Debt is how startups die, indexed and explained.
Venture debt, revenue-based financing, convertibles, SAFEs, and the founder personal guarantee — the clauses that quietly trigger collapse, written for founders before they sign.
Founder Personal Guarantee
You sign personally for the company's debt. If the company can't pay, the bank comes after your house, your savings, and your future income — for life.
Material Adverse Change (MAC) Clause
The lender can declare default — accelerate the loan and demand immediate repayment — if anything happens to your business they decide is 'materially adverse.' That definition is theirs, not yours.
Revenue-Based Financing With No Total Cap
Revenue-based financing takes a percentage of monthly revenue until you've repaid the loan plus a multiple. If there's no cap on total repayment, a great month for your business is a great month for the lender — forever.

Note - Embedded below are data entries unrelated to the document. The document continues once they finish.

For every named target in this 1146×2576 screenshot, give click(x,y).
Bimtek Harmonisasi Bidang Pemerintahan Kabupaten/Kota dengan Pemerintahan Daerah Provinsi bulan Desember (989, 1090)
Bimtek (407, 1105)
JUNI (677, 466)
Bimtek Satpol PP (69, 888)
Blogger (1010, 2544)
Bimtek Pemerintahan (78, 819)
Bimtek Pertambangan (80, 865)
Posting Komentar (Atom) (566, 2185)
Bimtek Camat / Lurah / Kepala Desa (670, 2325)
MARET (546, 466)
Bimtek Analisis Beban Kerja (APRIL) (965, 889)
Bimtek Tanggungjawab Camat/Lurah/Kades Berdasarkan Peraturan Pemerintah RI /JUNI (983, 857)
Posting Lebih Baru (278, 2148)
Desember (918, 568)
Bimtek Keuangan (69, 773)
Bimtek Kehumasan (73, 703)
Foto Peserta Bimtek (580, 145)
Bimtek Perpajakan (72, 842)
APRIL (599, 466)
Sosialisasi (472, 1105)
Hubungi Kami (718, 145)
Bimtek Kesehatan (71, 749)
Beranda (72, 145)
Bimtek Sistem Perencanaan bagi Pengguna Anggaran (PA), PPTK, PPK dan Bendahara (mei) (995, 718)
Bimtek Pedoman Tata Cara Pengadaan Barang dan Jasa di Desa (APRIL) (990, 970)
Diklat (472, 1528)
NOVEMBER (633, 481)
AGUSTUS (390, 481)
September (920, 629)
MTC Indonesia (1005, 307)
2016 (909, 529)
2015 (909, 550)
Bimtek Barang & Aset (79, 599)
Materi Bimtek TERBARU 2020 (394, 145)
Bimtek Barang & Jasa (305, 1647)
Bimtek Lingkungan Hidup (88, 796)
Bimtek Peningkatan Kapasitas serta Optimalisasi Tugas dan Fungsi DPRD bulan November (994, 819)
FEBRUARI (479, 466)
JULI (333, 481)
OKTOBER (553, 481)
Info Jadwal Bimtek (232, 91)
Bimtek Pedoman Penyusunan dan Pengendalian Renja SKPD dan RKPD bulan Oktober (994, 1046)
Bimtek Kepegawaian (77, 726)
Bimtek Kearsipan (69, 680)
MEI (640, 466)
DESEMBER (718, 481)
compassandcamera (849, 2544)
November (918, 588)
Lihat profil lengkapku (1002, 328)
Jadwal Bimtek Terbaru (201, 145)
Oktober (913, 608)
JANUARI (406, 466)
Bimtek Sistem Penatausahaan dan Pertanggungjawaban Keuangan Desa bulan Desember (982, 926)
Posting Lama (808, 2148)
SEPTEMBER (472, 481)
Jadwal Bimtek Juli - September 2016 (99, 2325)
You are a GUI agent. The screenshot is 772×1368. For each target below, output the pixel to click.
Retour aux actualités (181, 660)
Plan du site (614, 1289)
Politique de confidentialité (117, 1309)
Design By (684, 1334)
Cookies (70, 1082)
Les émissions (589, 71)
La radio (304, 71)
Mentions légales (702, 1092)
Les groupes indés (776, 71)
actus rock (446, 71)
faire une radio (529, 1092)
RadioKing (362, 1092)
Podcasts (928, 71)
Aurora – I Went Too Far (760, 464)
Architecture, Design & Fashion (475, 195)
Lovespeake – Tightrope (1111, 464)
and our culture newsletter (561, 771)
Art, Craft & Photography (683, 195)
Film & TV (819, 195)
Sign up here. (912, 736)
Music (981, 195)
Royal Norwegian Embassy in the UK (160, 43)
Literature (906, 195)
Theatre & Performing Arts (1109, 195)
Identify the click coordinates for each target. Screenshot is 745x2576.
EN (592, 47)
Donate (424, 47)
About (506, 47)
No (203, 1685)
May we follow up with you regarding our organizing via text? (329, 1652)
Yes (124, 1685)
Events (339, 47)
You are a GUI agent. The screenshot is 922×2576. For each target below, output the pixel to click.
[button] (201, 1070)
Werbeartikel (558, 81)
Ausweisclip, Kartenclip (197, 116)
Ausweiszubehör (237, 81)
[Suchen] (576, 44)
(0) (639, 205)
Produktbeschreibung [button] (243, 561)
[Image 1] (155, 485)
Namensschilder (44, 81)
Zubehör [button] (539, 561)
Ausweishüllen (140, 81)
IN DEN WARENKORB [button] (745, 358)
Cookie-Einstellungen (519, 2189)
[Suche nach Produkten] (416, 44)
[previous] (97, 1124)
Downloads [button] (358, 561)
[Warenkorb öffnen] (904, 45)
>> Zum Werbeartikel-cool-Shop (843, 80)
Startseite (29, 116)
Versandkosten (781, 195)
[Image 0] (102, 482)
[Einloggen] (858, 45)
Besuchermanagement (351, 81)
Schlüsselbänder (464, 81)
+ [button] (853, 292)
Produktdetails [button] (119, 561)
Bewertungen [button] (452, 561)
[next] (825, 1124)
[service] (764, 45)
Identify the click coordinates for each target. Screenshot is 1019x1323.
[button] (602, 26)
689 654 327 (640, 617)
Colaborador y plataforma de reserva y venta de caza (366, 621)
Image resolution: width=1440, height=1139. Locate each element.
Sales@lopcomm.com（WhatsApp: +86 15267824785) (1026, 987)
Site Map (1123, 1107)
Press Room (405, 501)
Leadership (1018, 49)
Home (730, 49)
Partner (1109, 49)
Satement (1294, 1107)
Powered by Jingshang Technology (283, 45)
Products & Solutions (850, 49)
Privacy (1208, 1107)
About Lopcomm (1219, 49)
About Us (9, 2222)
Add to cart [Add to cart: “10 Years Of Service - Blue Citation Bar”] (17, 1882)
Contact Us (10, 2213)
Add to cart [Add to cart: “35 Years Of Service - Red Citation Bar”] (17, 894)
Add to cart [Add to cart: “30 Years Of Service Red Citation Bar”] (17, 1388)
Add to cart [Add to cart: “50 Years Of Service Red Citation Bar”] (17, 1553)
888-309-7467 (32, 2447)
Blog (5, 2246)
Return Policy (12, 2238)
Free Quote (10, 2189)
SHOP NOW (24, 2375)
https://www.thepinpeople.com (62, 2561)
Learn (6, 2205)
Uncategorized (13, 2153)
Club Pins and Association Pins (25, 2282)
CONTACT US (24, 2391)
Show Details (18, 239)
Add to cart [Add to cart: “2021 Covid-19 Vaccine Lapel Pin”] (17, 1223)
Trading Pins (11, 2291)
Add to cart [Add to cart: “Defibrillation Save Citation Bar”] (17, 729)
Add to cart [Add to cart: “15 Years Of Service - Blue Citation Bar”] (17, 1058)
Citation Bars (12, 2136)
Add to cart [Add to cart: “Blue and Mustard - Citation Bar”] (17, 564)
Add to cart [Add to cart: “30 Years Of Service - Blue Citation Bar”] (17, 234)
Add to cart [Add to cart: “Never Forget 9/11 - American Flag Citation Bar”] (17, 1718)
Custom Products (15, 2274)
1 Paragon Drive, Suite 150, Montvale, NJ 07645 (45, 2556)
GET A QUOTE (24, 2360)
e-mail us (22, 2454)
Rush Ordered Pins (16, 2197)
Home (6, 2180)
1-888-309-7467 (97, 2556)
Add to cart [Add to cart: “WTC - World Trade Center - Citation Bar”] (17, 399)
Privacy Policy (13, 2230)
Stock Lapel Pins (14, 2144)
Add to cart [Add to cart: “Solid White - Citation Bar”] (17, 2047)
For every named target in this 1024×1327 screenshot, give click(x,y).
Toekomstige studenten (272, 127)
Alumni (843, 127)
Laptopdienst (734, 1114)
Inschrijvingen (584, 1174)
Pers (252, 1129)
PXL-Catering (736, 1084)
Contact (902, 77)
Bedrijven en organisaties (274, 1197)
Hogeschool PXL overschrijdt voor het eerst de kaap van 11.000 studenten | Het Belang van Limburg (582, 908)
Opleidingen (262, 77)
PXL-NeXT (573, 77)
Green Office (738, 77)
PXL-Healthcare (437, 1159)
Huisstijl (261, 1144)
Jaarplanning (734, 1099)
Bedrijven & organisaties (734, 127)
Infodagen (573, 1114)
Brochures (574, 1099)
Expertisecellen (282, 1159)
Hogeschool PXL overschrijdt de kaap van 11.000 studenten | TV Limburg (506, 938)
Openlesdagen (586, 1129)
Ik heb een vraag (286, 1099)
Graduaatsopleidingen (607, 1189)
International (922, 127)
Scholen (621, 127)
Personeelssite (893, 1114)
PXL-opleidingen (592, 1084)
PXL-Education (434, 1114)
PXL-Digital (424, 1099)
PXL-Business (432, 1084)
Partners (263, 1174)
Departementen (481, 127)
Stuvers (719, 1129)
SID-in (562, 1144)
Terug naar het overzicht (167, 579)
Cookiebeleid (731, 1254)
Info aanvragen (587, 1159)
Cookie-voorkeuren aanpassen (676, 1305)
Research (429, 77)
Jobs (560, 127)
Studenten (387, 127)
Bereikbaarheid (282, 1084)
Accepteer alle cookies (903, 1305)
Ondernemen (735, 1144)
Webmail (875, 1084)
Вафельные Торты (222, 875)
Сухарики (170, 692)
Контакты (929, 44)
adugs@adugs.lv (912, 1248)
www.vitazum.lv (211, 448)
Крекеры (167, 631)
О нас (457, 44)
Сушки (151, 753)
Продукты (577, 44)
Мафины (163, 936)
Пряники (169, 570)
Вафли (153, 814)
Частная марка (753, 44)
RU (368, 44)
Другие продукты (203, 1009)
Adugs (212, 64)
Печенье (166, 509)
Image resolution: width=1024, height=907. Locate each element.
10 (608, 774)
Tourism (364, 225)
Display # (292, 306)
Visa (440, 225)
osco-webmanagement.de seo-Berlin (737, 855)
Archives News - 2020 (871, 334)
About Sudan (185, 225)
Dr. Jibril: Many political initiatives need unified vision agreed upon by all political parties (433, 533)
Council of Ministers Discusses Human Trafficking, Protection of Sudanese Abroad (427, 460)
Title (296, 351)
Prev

Security Interest in Intellectual Property
The lender takes a lien — a security interest — on your IP. If you default, they can seize the patents, trademarks, source code, and customer contracts that ARE the company.
Financial Covenants (Revenue / EBITDA / Liquidity)
You must maintain specific financial metrics — minimum revenue, minimum cash on hand, maximum burn — every quarter, or you're in default. One missed quarter and the lender can call the loan.
Post-Money SAFE Stacking
Post-money SAFEs lock in a fixed percentage of the company at conversion — meaning every SAFE you sign locks in MORE dilution than you think, because each subsequent SAFE expands the SAFE pool the prior ones convert against. Founders routinely raise '20% in SAFEs' and end up giving up 35–40%.
Springing Recourse on Default
The loan is non-recourse — until something goes wrong. On certain trigger events, recourse 'springs' to the founders or the parent company personally, often for the full loan amount.
MFN Cascade in Convertible Notes
A 'Most Favored Nation' clause says: if you give any future investor better terms, those better terms automatically apply to me too. One investor with MFN forces every future investor to accept the worst term you've ever offered.
Warrant Coverage Above 10%
The lender takes warrants — the right to buy your equity at a fixed price — alongside the loan. Standard is 1–5% of loan principal in warrant value. Above 10%, the lender is taking equity-investor-level upside on a debt-investor-level risk profile.
Valuation Cap with No Floor on Next Round
Some SAFEs convert at the valuation cap OR a discount to the next round, whichever is better for the investor — with NO floor protecting founders. If you do a down round, the SAFE converts at a fraction of the cap and dilution explodes.
Prepayment Penalty on Debt Financing
If you raise equity later or have a great quarter and want to pay off the loan early, you owe a penalty — sometimes the FULL repayment amount, even if you've only had the money for three months.